Hay que aceptar lo subversivo, tener en cuenta los modos nuevos que la Navidad nos enseña: según Dios, el poder supremo se ejerce en la impotencia, la riqueza máxima es despojarse de todo, la libertad encuentra su plenitud en la entrega amorosa por los demás, la palabra más viva y fértil es la que se pronuncia en el silencio y desde él… La Navidad enseña a buscar a Dios no en manifestaciones de poder y coerción, sino en un niño necesitado y lloroso cuyo nacimiento es anunciado con la mayor alegría a unos pastores pobres. Hemos de aprender a ver esas manifestaciones de lo divino: las que acontecen en la debilidad, no en lo que se impone sino en lo que llora, no en el resplandor del oro sino en la tersa piel de un niño recién nacido, a cuyo lado todo el oro del mundo es nada. Así procede habitualmente Dios: tiernamente. Sólo si aprendemos a ver y a apreciar la ternura seremos capaces de sentir y ver a Dios en nuestras vidas.
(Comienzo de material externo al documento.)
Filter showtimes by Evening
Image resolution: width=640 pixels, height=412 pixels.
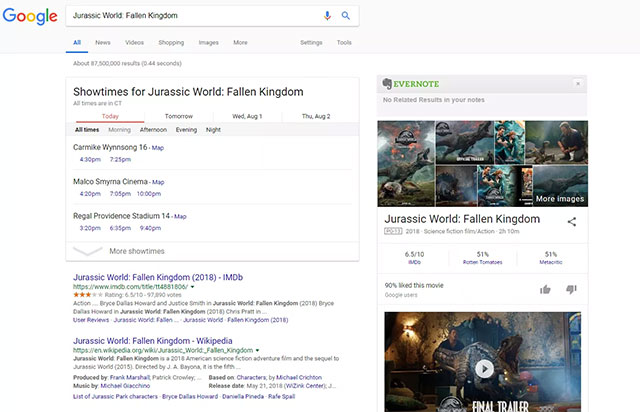(x=186, y=130)
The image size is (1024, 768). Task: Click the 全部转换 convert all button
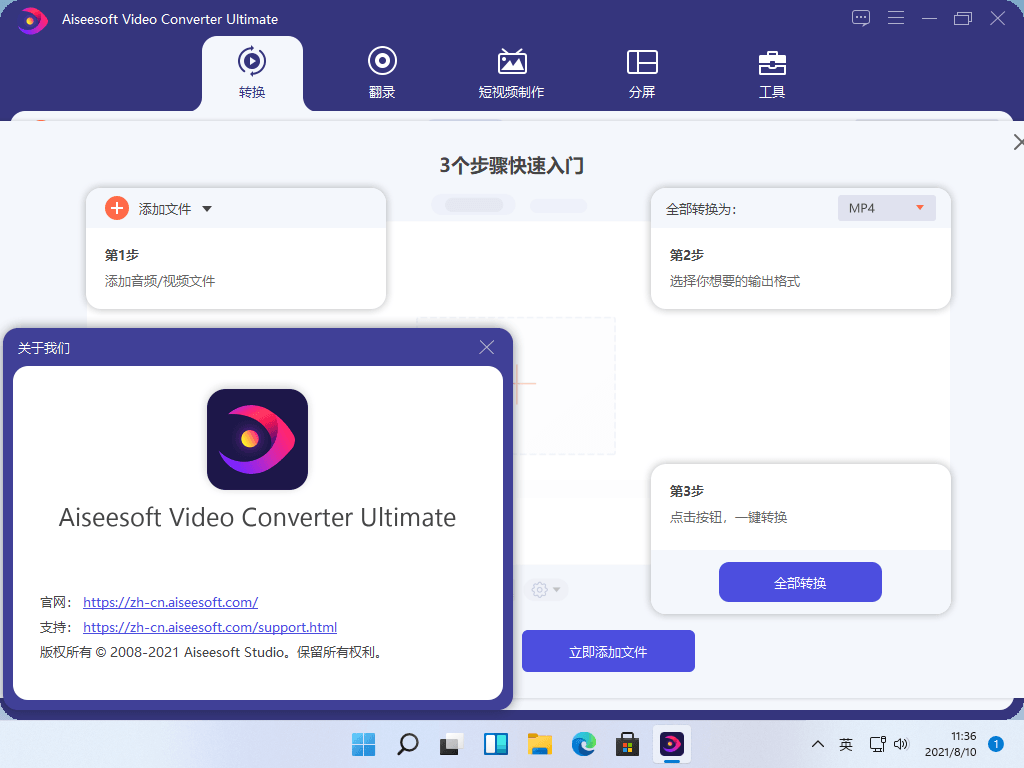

Quizá te estés preguntando por tu vocación religiosa. Busca esta Navidad ese silencio fértil, deja que nazca en él el llanto de un niño. Quizá no entiendas ese llanto, pero es el del mismo Dios que te llama. Ve a Él como fueron los pastores. Pon a sus pies toda tu pobreza. Acepta lo subversivo: Él cambiará tu vida, la pondrá patas arriba, la transformará completamente para que seas feliz, más aún, para que seas bienaventurado. Encontrarás así la plenitud humana: Dios tiene reservada para ti una felicidad aún mayor y mejor que cualquier cosa que ahora seas capaz de imaginar.

¡Ojalá puedas vivir ese nacimiento! ¡Feliz Navidad!